In general, the study suggested that NECT is not inferior to eflornithine, the best current treatment up to now. Rates of healing were significantly superior in the NECT group (96.5 percent to 97.9 percent) compared with rates of 91.6 percent to 92.3 percent in the group given eflornithine alone.

Also, NECT was reasonably well tolerated. Reports of major adverse events were reduced by half. There was lower frequency of infections such as diarrhoea and fever in the NECT group compared to the eflornithine group.

The researchers conclude that NECT shows safety advantages. It is easier to administer (infusion every twelve hours for seven days versus every six hours for fourteen days) and it is more affordable. Since it is a combination of drugs, it might be safeguarded from the development of drug resistance. As a result the authors request its first-line use in sleeping sickness control programmes.

In an associated note, Charles Woodrow from St George’s, University of London, UK, and Jimmy Opigo from Moyo District Hospital, Uganda, mention that the results of the study supply a good foundation to confirm the promotion of NECT within national treatment strategies.
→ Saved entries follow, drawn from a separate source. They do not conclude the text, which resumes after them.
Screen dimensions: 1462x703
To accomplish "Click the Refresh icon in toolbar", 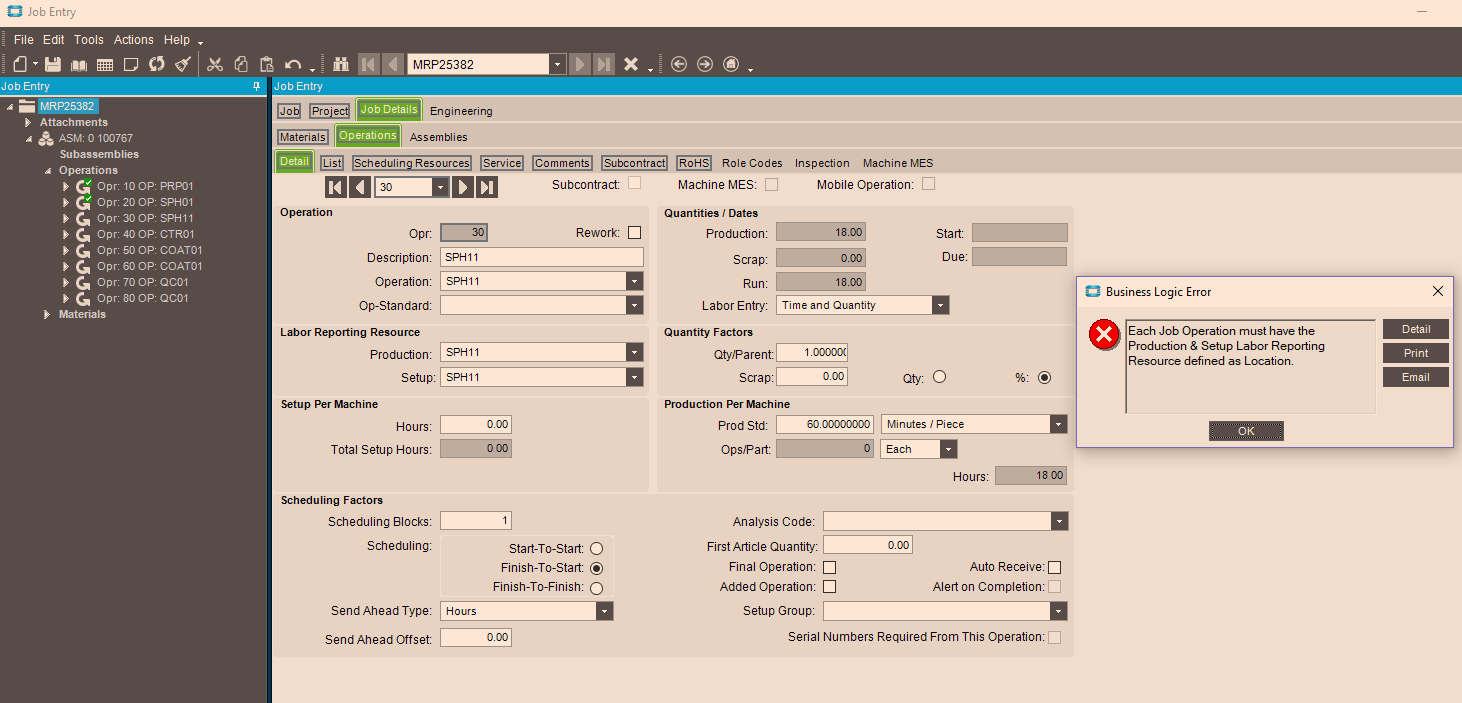I will point(157,64).
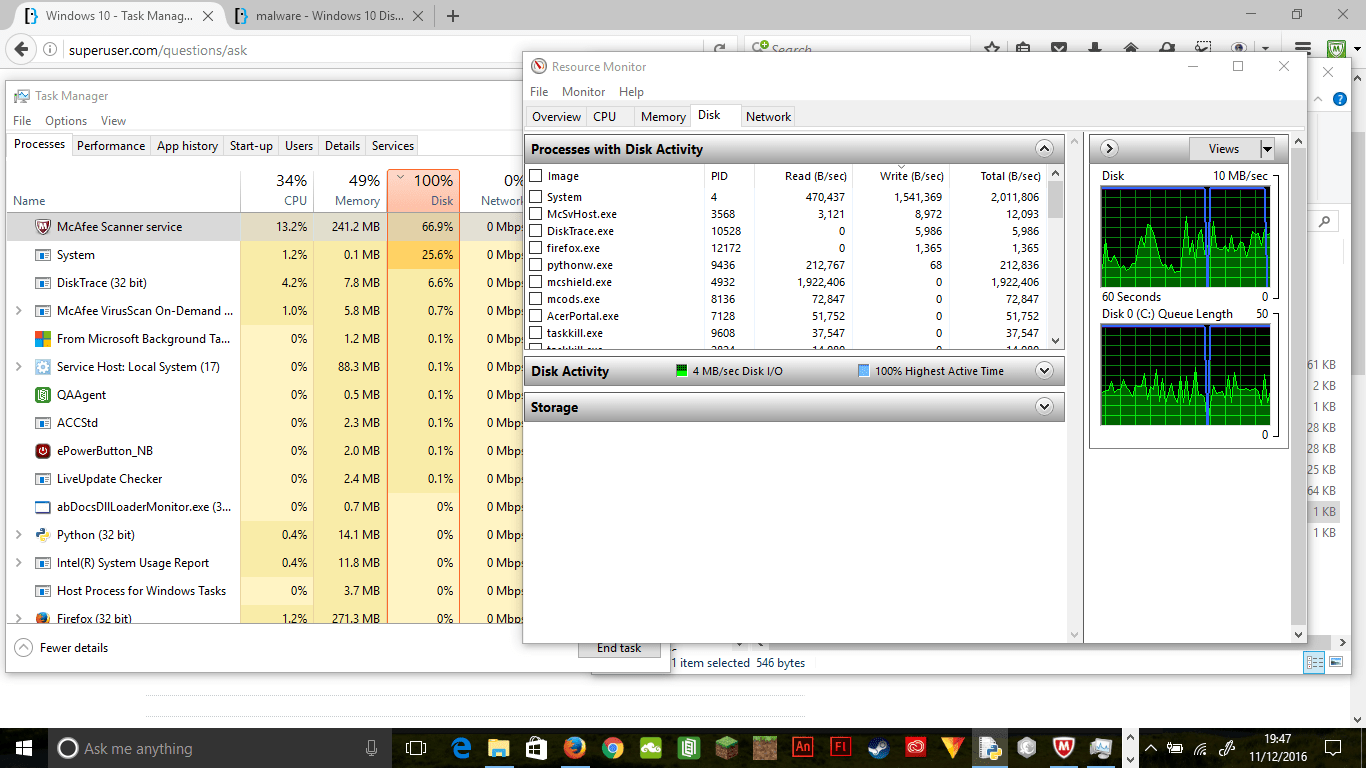Open Adobe Animate from the taskbar
This screenshot has height=768, width=1366.
point(802,747)
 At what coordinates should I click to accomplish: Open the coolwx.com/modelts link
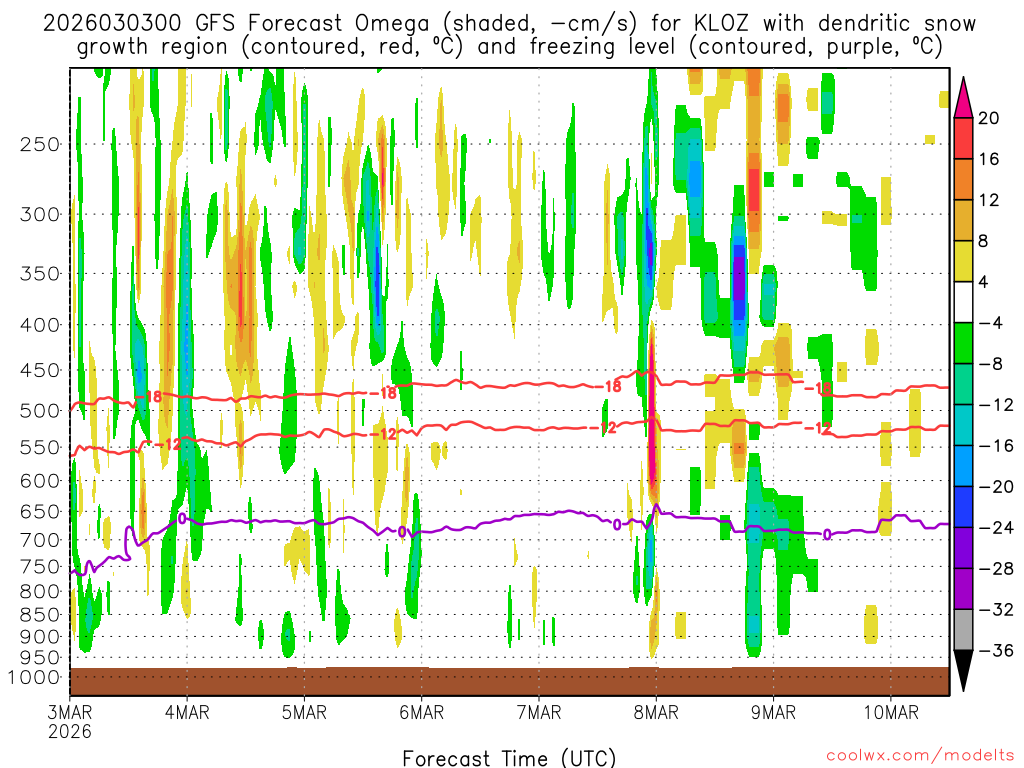[911, 753]
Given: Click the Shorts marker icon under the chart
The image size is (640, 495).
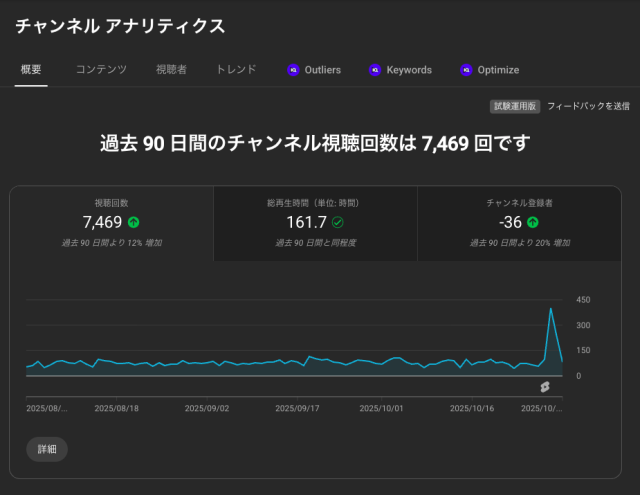Looking at the screenshot, I should point(545,387).
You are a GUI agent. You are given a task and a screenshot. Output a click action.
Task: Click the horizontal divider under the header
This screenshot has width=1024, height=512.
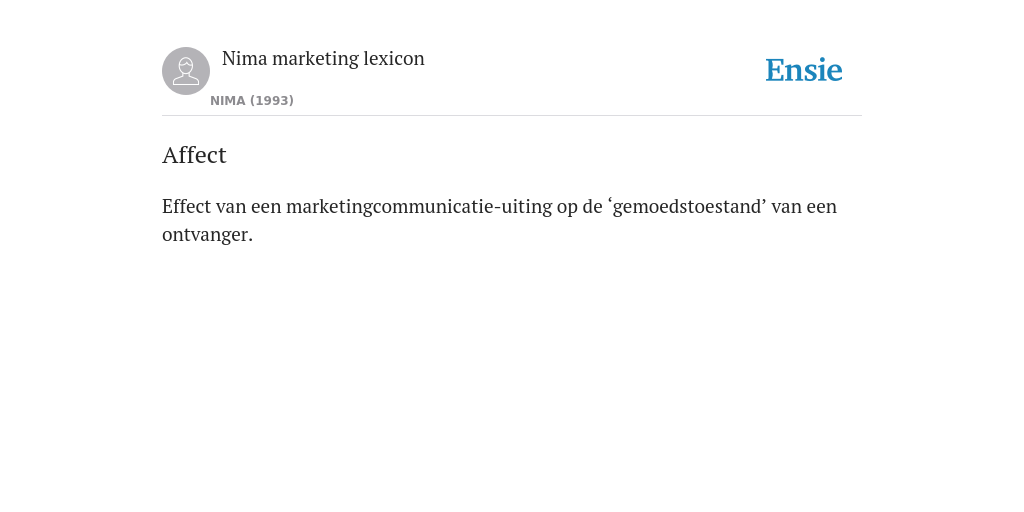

They carry on by examining further challenges, such as the critical need to build better treatments for patients with first-stage sleeping sickness.

“Nifurtimox-eflornithine combination therapy for second-stage African Trypanosoma brucei gambiense trypanosomiasis: a multicentre, randomised, phase III, non-inferiority trial”
Gerardo Priotto, Serena Kasparian, Wilfried Mutombo, Daniel Ngouama, Sara Ghorashian, Ute Arnold, Salah Ghabri, Elisabeth Baudin, Vincent Buard, Serge Kazadi-Kyanza, Médard Ilunga, Willy Mutangala, Gabriele Pohlig, Caecilia Schmid, Unni Karunakara, Els Torreele, Victor Kande
DOI: 10.1016/S0140-6736(09)61117-X
thelancet

Written by Stephanie Brunner (B.A.)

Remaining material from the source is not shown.